SUPPLIED INFORMATION section start

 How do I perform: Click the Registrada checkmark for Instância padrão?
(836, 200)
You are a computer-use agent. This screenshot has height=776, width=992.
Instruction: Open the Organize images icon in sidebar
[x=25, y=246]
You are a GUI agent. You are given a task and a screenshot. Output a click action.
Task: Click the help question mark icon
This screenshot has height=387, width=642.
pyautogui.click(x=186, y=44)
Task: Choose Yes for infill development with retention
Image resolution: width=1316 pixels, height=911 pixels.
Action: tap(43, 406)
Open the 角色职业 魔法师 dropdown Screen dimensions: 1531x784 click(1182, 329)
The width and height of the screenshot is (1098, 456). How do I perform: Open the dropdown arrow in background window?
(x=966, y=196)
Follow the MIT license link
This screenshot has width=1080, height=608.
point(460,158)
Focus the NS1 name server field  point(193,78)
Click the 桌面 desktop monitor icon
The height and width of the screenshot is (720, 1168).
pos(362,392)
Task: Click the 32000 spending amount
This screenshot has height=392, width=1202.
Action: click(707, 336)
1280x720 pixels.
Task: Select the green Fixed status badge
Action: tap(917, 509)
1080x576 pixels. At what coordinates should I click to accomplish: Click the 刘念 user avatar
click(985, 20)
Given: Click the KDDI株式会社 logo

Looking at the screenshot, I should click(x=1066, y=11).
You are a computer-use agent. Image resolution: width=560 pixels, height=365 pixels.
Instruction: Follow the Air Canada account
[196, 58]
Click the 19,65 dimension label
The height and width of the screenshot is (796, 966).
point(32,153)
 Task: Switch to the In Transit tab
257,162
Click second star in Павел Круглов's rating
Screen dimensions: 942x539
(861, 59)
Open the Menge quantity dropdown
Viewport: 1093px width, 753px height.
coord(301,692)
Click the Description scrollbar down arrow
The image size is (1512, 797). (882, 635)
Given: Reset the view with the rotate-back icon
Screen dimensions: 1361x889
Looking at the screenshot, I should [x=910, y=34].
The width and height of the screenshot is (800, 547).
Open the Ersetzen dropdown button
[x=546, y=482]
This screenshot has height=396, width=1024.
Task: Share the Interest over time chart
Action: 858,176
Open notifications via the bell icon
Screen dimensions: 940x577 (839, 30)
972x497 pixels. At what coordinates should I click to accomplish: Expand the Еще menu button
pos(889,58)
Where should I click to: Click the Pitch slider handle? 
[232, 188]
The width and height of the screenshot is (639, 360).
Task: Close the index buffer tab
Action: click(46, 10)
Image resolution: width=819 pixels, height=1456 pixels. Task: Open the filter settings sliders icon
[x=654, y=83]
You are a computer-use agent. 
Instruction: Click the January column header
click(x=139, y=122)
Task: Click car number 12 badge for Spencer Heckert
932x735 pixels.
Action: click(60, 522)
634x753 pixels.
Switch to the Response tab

SUPPLIED INFORMATION section end

For this listing, copy out every line that includes the word "computer".

You are a computer-use agent. This screenshot has height=776, width=992.
You are a computer-use agent. Image resolution: width=560 pixels, height=365 pixels.
You are a computer-use agent. 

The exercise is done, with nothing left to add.